> Supplied information
*-*-*

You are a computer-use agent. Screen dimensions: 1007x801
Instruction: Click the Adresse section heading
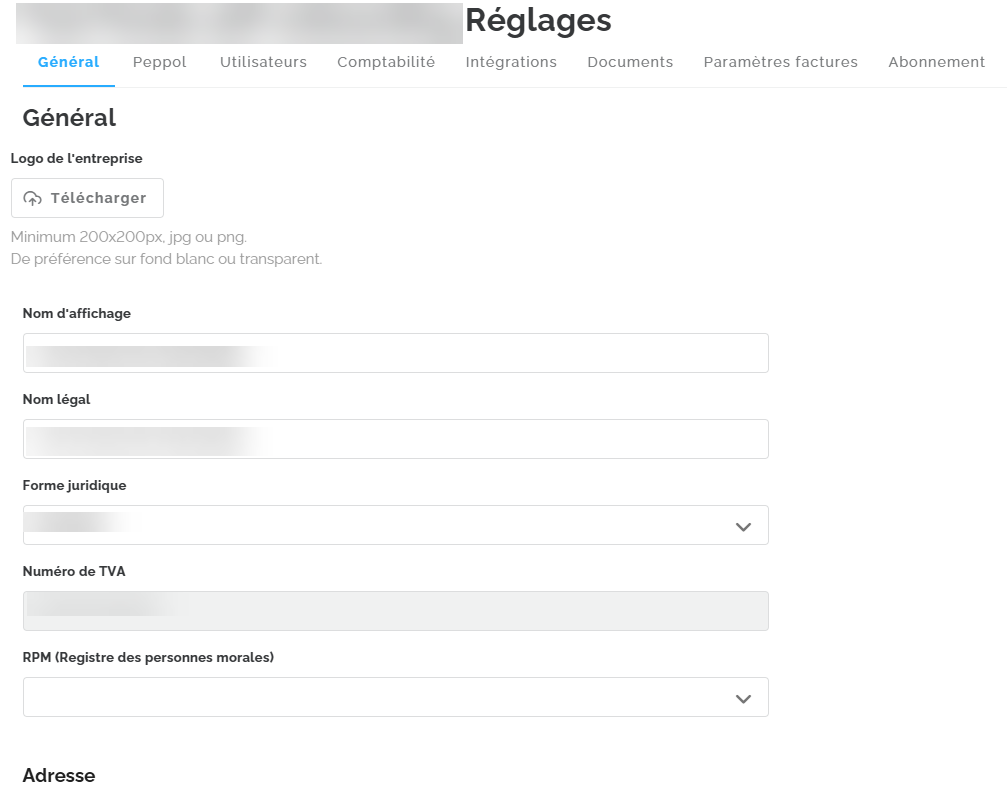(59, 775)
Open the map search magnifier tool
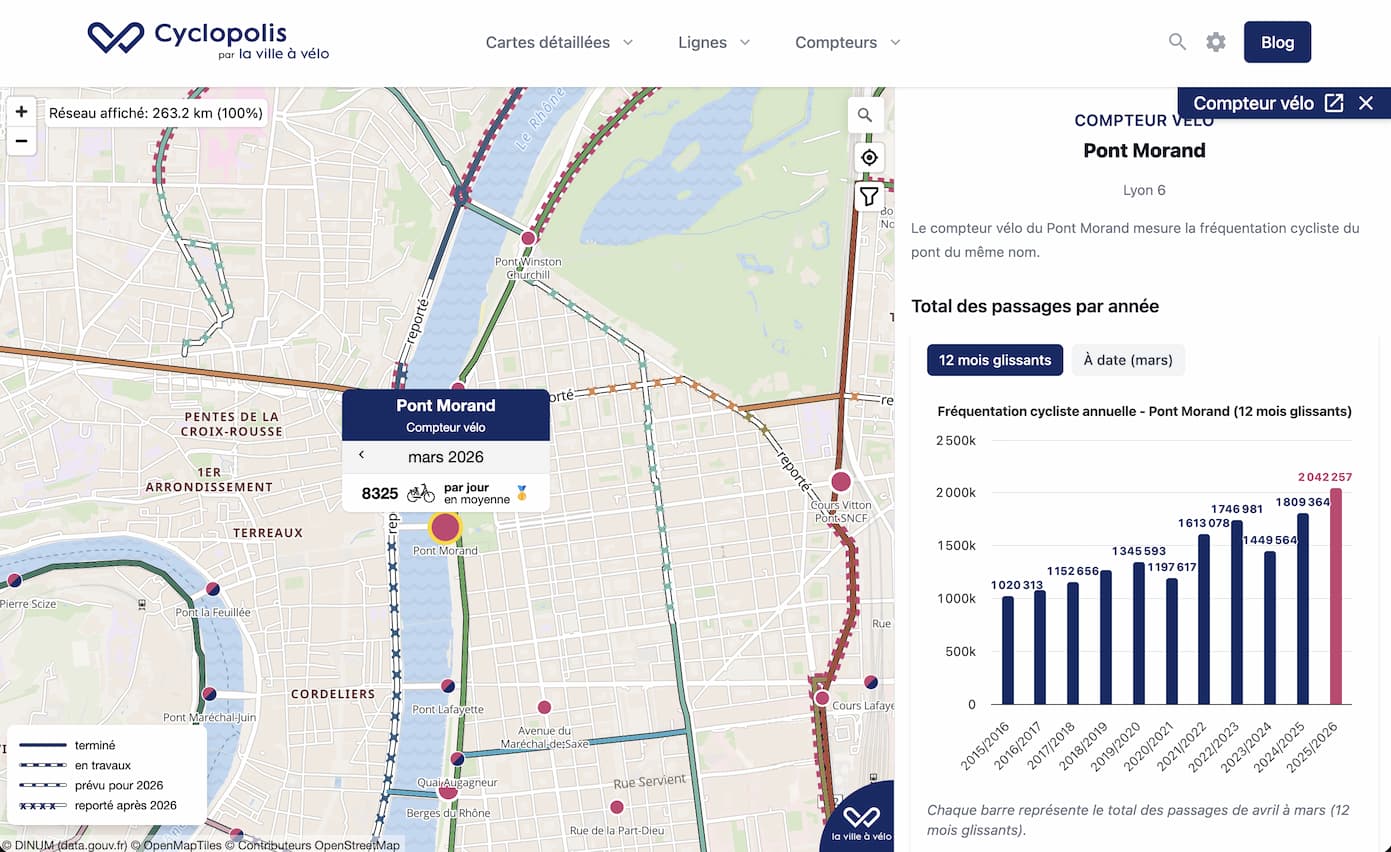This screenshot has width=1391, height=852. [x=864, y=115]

*-*-*

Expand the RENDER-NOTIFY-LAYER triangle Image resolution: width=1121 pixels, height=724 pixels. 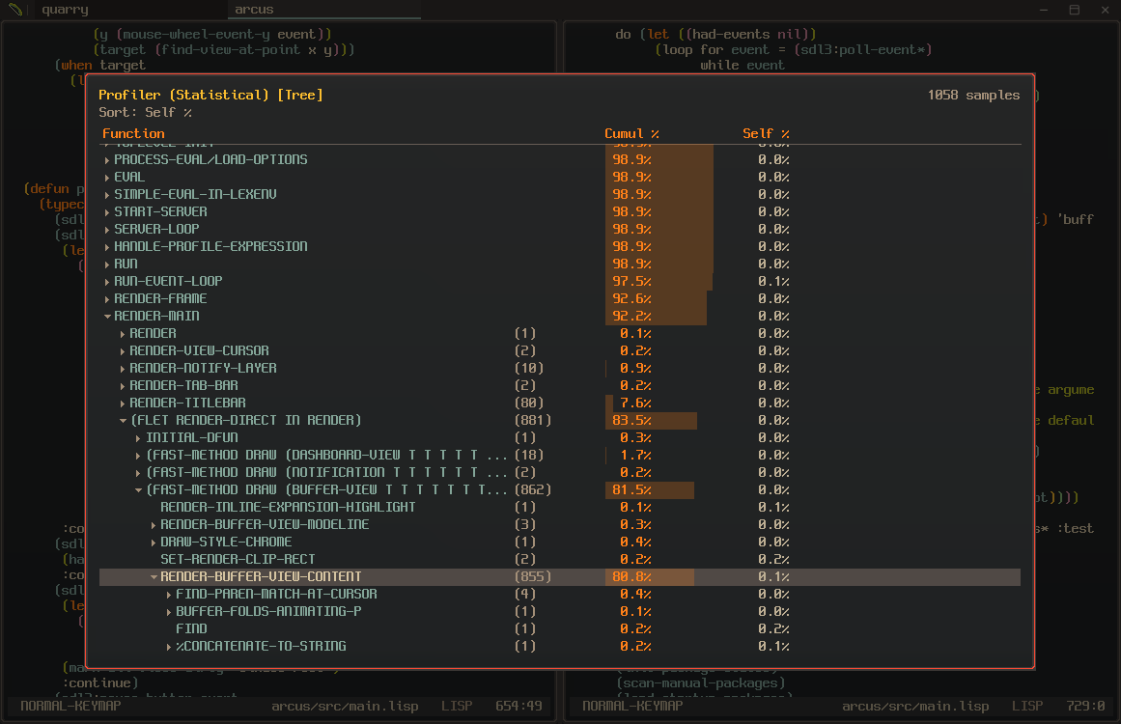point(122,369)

*-*-*

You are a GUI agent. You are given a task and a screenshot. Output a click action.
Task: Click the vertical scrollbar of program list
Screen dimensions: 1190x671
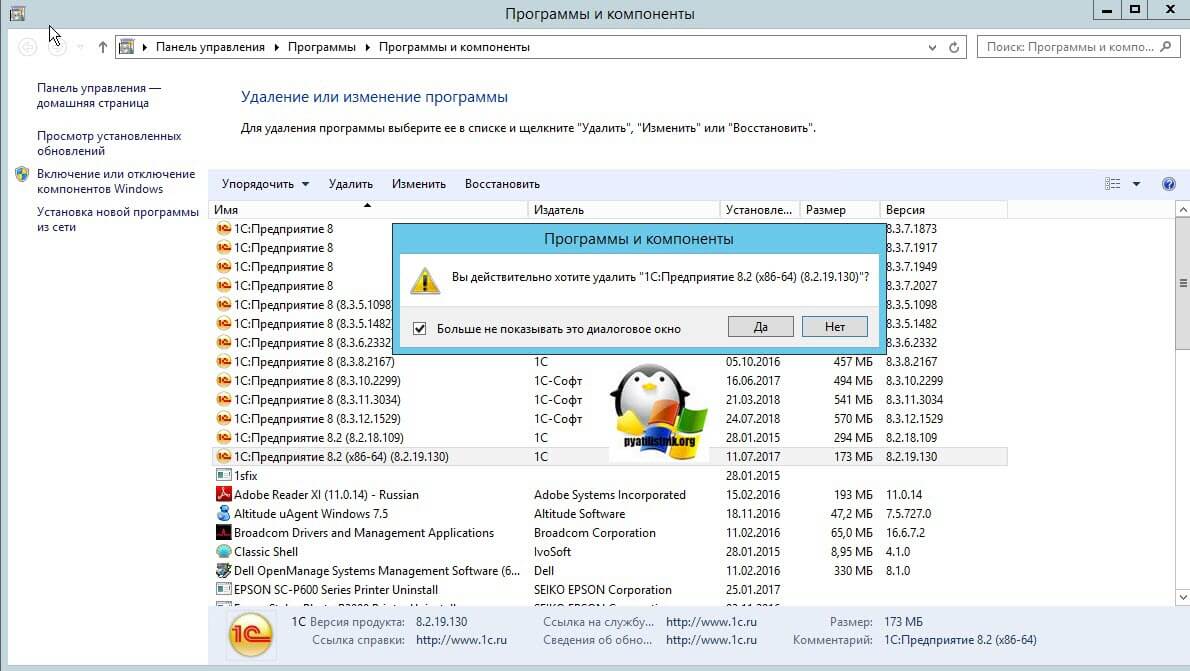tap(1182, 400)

*-*-*

> Your goal
Only a number is wanted: how many lines of the material above hold "agent"?

> Answer
2